> **PROBLEM DESCRIPTION**
What is needed is each line of the data below that holds the string "help".

> **DATA LISTING**
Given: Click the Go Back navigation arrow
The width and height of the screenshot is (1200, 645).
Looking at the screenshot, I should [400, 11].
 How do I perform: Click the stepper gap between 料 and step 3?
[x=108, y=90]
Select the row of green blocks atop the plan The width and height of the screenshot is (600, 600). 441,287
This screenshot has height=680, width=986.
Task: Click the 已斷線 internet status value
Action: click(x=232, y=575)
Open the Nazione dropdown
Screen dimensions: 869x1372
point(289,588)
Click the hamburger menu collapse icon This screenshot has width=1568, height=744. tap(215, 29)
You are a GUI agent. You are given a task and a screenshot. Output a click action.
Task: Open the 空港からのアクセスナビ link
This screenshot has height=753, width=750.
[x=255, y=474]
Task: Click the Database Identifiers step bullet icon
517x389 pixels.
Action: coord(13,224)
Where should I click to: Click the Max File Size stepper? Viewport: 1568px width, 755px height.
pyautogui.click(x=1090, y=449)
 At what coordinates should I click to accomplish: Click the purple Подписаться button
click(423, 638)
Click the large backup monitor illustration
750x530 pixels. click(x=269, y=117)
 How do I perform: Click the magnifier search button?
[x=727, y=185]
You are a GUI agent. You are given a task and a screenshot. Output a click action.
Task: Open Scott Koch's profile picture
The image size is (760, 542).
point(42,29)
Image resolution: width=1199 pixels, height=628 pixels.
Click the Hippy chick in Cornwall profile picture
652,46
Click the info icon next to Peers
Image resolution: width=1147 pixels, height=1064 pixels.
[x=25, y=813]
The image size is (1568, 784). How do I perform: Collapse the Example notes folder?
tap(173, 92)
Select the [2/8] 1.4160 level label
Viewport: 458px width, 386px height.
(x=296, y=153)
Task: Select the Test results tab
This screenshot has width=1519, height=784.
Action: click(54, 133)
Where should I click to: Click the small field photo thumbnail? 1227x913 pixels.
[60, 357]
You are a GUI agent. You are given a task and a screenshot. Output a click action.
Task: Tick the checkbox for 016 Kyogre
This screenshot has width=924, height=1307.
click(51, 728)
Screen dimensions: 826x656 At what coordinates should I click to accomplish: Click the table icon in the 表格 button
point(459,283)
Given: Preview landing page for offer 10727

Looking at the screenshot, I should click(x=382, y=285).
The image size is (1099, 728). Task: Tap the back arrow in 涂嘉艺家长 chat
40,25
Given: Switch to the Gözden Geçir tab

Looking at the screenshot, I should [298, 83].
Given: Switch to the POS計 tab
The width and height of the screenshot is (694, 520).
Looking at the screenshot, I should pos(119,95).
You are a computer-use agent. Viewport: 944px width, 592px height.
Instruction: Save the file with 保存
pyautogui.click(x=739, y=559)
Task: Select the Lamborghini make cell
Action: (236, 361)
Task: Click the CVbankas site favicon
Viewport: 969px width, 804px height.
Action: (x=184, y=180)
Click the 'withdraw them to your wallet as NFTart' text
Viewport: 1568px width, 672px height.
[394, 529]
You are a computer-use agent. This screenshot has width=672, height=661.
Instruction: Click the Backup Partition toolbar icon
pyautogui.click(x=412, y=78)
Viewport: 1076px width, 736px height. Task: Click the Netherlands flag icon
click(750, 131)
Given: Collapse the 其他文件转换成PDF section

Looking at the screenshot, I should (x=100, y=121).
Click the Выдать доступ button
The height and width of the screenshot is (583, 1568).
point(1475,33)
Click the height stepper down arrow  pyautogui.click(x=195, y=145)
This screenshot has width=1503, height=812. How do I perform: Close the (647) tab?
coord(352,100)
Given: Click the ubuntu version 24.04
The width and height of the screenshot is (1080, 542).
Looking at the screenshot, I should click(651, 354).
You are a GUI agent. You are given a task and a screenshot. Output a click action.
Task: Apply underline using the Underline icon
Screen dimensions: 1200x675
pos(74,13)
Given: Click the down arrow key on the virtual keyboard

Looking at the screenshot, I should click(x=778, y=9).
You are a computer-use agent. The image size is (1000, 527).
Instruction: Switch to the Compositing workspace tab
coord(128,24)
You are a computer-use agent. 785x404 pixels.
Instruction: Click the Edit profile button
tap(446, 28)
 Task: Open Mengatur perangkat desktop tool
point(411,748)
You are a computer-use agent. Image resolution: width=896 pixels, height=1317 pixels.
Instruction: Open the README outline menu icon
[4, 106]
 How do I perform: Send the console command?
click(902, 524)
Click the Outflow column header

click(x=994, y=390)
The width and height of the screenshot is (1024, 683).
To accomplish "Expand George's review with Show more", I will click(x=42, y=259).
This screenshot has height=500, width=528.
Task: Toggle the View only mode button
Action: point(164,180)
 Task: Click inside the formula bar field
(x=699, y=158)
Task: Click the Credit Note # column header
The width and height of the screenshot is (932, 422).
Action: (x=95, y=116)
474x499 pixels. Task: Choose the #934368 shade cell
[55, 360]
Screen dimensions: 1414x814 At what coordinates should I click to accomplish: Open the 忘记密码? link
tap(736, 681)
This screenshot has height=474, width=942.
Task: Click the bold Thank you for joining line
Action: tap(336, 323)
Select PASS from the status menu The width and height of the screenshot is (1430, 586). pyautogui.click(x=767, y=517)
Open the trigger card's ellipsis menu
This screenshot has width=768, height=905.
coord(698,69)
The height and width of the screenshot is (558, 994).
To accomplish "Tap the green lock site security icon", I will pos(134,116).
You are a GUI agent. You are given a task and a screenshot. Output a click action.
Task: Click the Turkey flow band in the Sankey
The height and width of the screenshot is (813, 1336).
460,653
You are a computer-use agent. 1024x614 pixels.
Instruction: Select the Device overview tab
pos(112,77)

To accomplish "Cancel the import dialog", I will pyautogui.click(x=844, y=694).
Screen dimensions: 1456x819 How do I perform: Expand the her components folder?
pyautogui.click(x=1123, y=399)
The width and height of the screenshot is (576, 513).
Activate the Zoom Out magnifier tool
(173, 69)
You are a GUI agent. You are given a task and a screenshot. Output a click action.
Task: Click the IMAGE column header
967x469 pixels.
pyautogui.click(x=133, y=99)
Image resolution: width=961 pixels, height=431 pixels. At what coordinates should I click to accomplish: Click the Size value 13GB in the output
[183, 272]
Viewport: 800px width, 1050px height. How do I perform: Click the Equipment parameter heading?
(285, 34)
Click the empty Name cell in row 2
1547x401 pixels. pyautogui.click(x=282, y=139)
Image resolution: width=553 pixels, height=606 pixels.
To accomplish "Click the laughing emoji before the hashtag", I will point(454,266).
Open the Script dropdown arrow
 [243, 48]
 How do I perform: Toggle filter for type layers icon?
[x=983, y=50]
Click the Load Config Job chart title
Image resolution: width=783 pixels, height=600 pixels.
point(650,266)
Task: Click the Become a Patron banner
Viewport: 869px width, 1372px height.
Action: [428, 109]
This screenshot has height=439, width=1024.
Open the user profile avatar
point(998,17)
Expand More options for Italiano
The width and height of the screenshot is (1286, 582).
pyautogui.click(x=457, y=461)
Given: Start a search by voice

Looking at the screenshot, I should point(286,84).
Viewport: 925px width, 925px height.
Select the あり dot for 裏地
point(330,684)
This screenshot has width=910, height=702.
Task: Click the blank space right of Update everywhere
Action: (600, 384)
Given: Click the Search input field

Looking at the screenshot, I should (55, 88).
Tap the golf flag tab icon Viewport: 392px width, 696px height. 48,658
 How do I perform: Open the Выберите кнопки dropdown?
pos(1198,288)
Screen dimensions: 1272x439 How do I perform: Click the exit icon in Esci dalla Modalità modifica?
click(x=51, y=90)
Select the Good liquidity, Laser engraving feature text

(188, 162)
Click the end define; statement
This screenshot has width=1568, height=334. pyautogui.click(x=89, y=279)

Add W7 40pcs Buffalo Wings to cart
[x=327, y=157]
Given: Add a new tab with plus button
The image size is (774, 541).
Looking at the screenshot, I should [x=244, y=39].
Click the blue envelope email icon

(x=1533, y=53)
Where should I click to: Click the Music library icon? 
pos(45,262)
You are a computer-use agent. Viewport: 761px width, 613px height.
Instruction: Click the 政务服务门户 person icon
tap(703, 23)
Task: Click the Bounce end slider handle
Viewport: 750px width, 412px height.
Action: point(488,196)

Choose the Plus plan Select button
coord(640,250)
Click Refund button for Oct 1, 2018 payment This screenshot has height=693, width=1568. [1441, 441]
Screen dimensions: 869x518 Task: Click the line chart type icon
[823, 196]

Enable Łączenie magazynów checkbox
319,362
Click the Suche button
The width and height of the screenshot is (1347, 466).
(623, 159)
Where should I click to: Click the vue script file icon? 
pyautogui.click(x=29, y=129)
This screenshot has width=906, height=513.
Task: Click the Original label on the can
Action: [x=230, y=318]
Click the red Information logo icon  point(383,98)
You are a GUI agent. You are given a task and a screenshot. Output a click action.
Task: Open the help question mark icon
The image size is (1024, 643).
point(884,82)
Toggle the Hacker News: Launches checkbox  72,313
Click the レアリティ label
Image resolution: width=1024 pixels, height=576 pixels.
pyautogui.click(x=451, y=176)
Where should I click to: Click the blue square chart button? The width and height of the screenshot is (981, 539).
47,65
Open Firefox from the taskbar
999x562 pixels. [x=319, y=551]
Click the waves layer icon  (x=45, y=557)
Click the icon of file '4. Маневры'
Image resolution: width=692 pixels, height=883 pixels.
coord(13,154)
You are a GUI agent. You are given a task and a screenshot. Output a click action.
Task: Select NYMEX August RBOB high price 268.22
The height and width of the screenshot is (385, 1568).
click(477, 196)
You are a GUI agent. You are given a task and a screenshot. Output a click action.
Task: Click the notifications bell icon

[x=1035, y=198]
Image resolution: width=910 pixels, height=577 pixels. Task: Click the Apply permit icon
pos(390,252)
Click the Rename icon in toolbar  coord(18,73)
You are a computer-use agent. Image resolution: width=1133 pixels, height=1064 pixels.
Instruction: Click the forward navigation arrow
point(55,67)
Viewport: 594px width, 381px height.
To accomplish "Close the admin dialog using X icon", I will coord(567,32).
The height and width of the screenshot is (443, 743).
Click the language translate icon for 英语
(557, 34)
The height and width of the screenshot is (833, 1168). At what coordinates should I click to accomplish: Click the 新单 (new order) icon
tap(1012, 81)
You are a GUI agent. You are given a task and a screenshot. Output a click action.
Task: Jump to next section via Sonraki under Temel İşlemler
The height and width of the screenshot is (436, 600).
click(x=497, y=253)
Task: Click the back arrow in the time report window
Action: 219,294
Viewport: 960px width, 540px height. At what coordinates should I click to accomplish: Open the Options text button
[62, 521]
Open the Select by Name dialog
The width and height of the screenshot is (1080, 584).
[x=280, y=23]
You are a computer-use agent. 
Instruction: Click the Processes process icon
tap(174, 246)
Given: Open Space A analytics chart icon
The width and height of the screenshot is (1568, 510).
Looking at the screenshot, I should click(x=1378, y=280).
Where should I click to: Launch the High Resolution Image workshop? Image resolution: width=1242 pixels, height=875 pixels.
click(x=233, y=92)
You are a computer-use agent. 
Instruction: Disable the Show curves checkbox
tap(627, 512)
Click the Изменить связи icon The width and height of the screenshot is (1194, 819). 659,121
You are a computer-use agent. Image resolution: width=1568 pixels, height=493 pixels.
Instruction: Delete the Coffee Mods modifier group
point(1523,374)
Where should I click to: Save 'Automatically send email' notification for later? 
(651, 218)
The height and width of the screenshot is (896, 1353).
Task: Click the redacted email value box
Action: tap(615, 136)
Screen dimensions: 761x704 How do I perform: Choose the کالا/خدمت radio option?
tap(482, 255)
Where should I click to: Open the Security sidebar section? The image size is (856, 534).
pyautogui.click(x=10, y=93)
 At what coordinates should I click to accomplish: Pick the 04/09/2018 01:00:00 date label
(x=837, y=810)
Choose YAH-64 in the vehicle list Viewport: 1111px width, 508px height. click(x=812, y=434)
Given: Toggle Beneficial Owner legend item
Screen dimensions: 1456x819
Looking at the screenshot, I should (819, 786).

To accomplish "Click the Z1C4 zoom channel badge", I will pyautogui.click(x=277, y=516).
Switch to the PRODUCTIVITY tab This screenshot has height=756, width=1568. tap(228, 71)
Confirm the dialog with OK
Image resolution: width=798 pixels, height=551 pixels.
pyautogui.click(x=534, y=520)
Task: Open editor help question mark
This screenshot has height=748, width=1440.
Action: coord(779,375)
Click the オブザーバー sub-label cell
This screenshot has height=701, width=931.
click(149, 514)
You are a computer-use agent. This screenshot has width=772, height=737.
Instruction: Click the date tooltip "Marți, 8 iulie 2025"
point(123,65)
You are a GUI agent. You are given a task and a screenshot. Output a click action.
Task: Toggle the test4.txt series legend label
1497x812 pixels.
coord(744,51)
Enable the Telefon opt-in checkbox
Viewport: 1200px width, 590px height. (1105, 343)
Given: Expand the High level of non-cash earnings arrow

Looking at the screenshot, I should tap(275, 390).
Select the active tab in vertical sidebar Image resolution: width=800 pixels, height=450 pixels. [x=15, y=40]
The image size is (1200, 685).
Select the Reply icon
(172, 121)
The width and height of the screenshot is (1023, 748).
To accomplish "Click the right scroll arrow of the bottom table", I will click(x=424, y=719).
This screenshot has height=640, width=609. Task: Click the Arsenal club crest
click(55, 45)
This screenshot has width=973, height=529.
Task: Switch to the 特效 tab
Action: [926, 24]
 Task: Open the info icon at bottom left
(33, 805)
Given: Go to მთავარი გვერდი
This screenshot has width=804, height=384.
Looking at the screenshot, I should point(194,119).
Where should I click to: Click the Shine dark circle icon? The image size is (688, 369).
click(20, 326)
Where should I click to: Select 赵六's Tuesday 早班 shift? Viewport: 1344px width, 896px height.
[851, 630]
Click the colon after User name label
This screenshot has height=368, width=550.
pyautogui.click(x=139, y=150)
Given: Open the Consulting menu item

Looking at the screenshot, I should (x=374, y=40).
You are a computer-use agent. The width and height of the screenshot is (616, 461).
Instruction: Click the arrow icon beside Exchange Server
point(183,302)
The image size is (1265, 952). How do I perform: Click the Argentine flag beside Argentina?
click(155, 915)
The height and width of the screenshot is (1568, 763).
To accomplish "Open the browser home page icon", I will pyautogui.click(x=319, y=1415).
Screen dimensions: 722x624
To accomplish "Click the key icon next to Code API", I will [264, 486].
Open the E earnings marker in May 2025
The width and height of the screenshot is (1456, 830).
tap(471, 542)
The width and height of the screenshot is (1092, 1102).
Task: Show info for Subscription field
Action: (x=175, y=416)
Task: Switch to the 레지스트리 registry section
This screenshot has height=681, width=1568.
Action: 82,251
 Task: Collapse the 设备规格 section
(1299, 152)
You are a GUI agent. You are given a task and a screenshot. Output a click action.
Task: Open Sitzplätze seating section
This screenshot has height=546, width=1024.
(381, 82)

> **RESPONSE BELOW**
Task: Open the help question mark icon
Task: Open editor help question mark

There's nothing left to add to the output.